▶ **Task to carry out**: Rewrite the lines of the items below as a numbered list, leaving out blank lines and the pictures.

------

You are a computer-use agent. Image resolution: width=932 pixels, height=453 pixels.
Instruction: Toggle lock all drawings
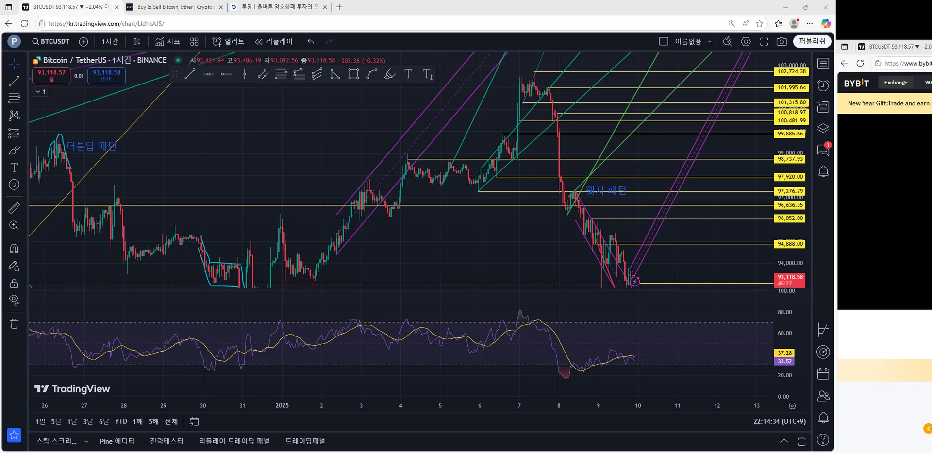tap(14, 284)
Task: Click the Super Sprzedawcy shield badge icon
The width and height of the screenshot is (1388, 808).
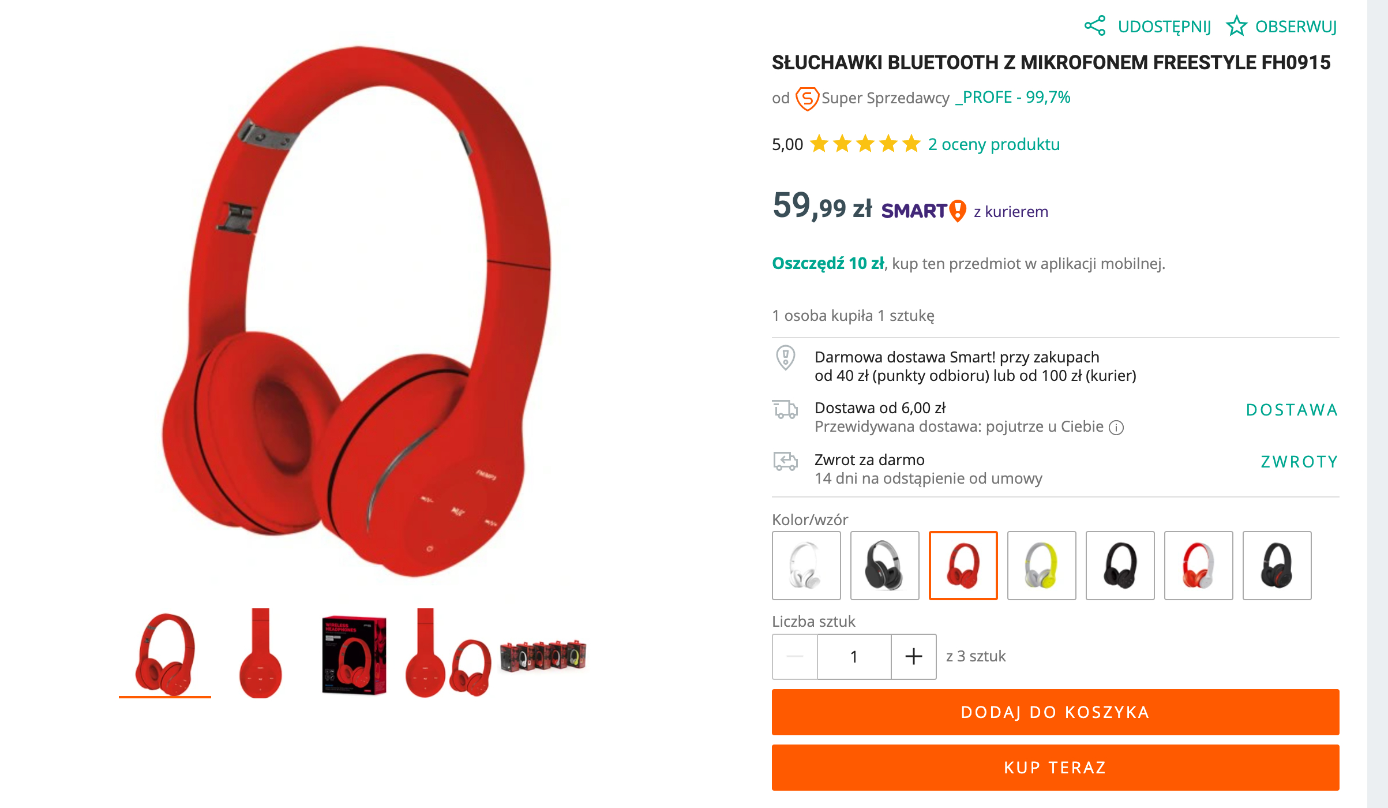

------

▶ **Output**:
1. You are a computer-use agent. Image resolution: width=932 pixels, height=453 pixels.
2. Instruction: Toggle lock all drawings
3. tap(14, 284)
4. Task: Click the Super Sprzedawcy shield badge icon
5. The width and height of the screenshot is (1388, 808).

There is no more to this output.